Trajectory: A novel geospatial data model of Pivotal GPDB
With the drastically increasing size of trajectory data generated by location-based services and applications which are collected from inexpensive GPS-enabled devices, the availability of such massive trajectory data has received significant attentions in recent years and spawned various novel applications, such as social gaming, route planning, carpooling, tour recommendation, commuting pattern etc. We are developing this novel geospatial data model in Pivotal Greenplum database, which considers a sequential data type that records the spatial locations of moving objects over time. In this talk, we will survey existing prototypes on trajectory and introduce our design and progress inner Pivotal GPDB, the world's first open source MPP data warehouse.
The continuous proliferation of GPS-enabled mobile devices (e.g., car navigation systems, smart phones and PDAs) and online map services (e.g., Google-maps, Bing- maps and MapQuest) enable people to log their current geographic locations and share their movements to web sites such as Bikely, GPS-Way-points, Share-My-Routes, Microsoft GeoLife. In the meantime, more and more social network sites, including Twitter, Foursquare and Facebook, begin to support the applications of sharing GPS traces. According to GSA’s reports, almost half of Apple and Android apps are collecting user location information. As a result, more and more smartphone users are appreciating or relying on the capabilities of LBS in their daily lives.
Nowadays, geospatial exports and scientists mostly organize this kind of geographic data in term of trajectory, which is composed of a sequence of time-stamped geographic points. Then they study the movements of a moving object and the behaviors of a cluster of moving objects, for example, the touring habits of visitors in a museum. The availability of such massive trajectory data creates various novel applications, such as social gaming, route planning, carpooling, tour recommendation, commuting pattern etc. Take trajectory search and recommendation, for example, which is designed to retrieve from a database the raw trajectories that best connect (or are close to) a few selected locations (e.g., a set of user specified geographical locations on map). Cyclopath is a vivid example, which tends to find bike routes that match the personalized cycling demand and share personal cycling knowledge with the community.

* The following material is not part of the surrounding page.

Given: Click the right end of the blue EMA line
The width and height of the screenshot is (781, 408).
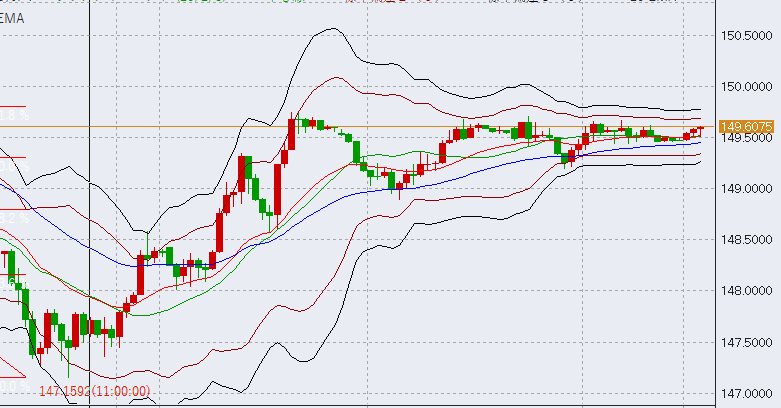Looking at the screenshot, I should 699,142.
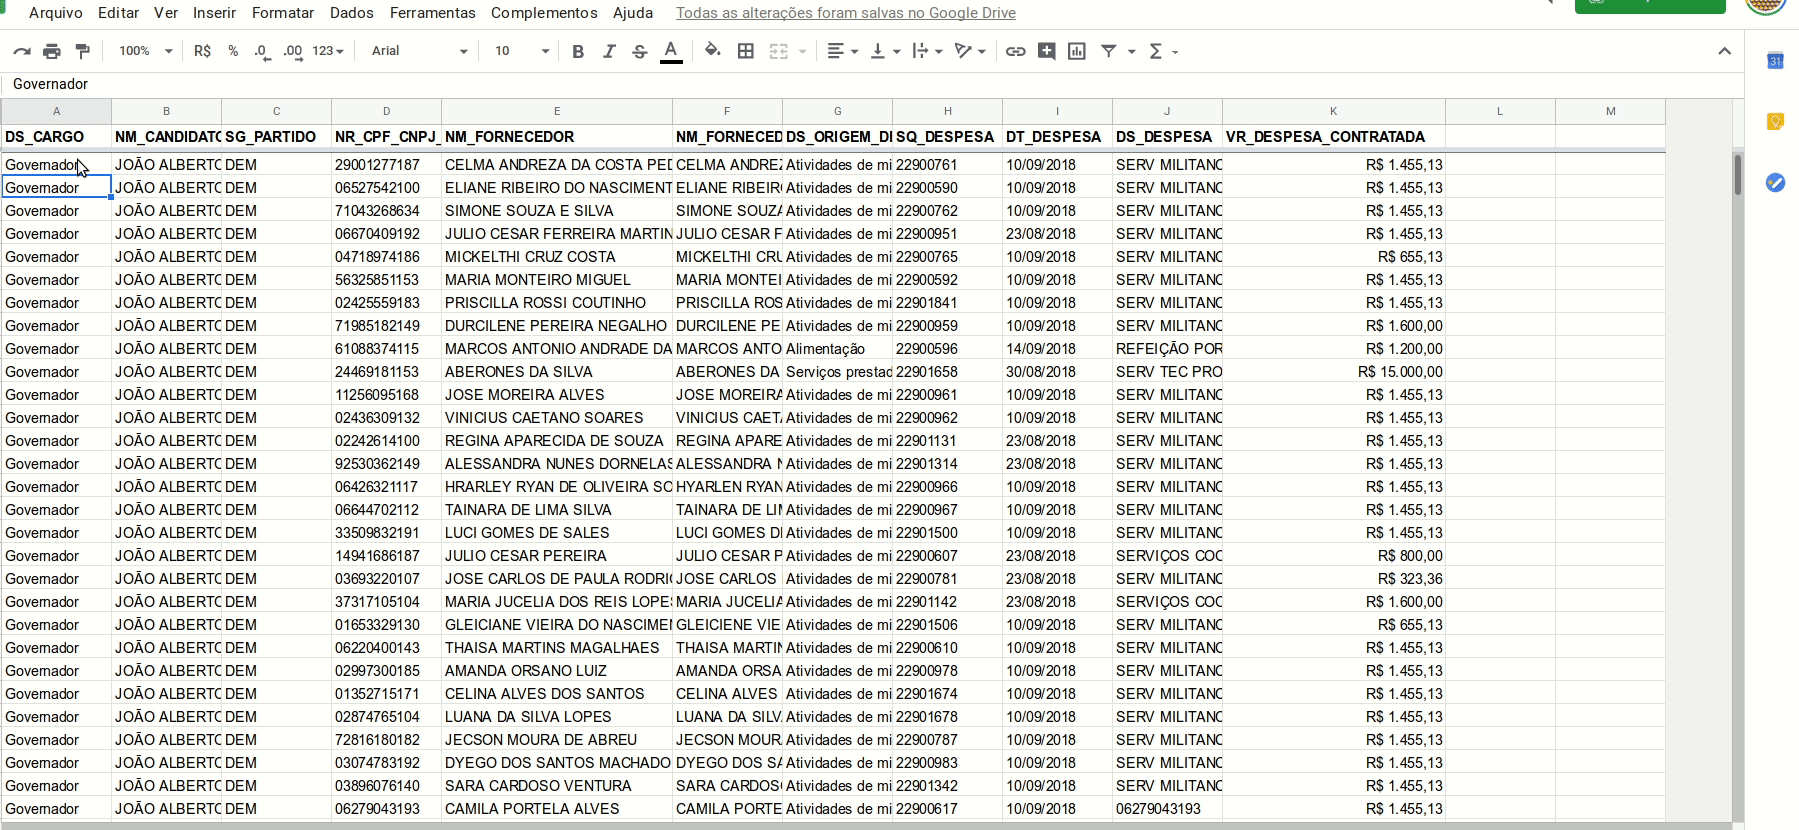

The major feature of trajectory that distinguishes from other geo-spatial data types, such as geometry and raster of PostGIS, is that: trajectory is a kind of time-sequenced geo-spatial data. An essential idea behind trajectory is that discrete GPS samplings are meaningless and difficult to be retrieved, and with this data model we can creatively bridge the gap between raw geospatial samplings storage and upper geospatial analytics requirements.
Several trajectory prototypes have been proposed in recent years, such as Domino from UIC America, Secondo from FernUni Gemany, Hermos from UP Greece, ST-Toolkit from EPFL Switzerland, and SharkDB from UQ Australia etc. Almost all of them are developed for academic research and education, and hard to be integrated into general-purpose databases. To the best of my knowledge, we are the first to develop this novel geospatial data model in commercial database, that is, inner Pivotal Greenplum Database (GPDB), the world's first open source MPP data warehouse.
This talk will briefly introduce (1) the state-of-art of trajectory research and academic prototypes in the world, (2) the design concept of trajectory data model that provides high-performance parallelization of data loading and data processing, (3) the latest status and process of trajectory development built inner Pivotal GPDB. Besides, I will provide examples of how data science teams may transform billions of customer records to tackle the real-world problem in efficient way. I will also discuss our plan of making trajectory open-source in the GPDB community.
Kuien Liu is a Principal Engineer at Pivotal, with a background in databases, and data mining with an emphasis on spatio-temporal data. His work has mainly focused on enhancing the framework of analytics databases with extensive analytical capabilities of geospatial data. Before joining Pivotal, Kuien Liu was an associate professor of Institute of Software at the Chinese Academy of Sciences. He received the Ph.D. degree in computer software and theory in 2010.